Nati Tucker y The Marker, Haaretz, 30-4-2026
Las guerras contre Irán y Líbano
han tensionado el mercado laboral israelí, con un desempleo amplio que se
disparó al 16,2 % en marzo, afectando a unas 750.000 personas.
La tasa de desempleo es la más alta
registrada desde la crisis del COVID-19 y los primeros confinamientos a
principios de 2020. A modo de comparación, tras el inicio de la guerra el 7 de
octubre de 2023 y durante la guerra de 12 días con Irán en junio de 2025, la
tasa de desempleo rondaba el 10 %.
A diferencia de la versión “restringida”
que suele citarse, la tasa de desempleo ampliada pretende mostrar tendencias
más amplias en el mercado laboral, y tradicionalmente aumenta durante las
crisis. Incluye la tasa de desempleo “restringida” común, que mide a los
buscadores de empleo “ordinarios”. Esta cifra se mantiene relativamente baja,
en un 2,5 %, lo que equivale a unas 114.000 personas desempleadas.

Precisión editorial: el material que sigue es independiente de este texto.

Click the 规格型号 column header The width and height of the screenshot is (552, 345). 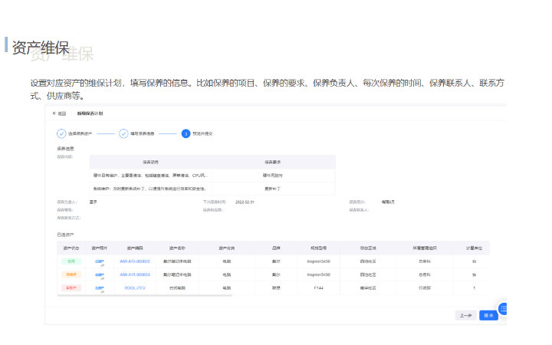coord(319,248)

Pero, además de los buscadores de
empleo “ordinarios”, la tasa de desempleo ampliada incluye tres grupos
adicionales afectados por las tendencias del mercado laboral. El segundo grupo,
el más significativo, es el de las personas que han estado temporalmente
ausentes de su lugar de trabajo durante la semana anterior por razones
económicas. Esto incluye a las personas que han sido suspendidas temporalmente
por su empleador debido a la guerra y a las restricciones impuestas al público
en general.
Normalmente, esta cifra es
extremadamente baja. En enero, por ejemplo, rondaba los 20.000. Pero en marzo,
unas 600.000 personas declararon no haber trabajado la semana anterior por
razones económicas. Esta cifra extremadamente alta fue consecuencia de la
guerra, que incluyó el cierre de la mayor parte de la economía israelí y del
sistema escolar.
El tercer grupo bajo esta
definición general es el de las personas que han dejado de trabajar debido al
cierre de la empresa (alrededor de 20.000 en marzo), mientras que el cuarto es
el de quienes han renunciado a buscar empleo.
En marzo, había 750.000 israelíes
desempleados. A modo de comparación, en octubre de 2023, la cifra era del 10,4
%, con unos 467.000 desempleados. En junio de 2025, durante la primera guerra
con Irán, la cifra rondaba el 10,1 %.
La fuerza laboral sufrió un duro
golpe en marzo debido a la guerra contra Irán y al efecto de la guerra contra
Líbano, que llevaron la economía a un punto muerto. La Oficina Central de
Estadísticas de Israel informó recientemente de que una encuesta muestra que la
demanda de trabajo es la más baja desde el 7 de octubre, a pesar de que el
desempleo es ahora peor que entonces.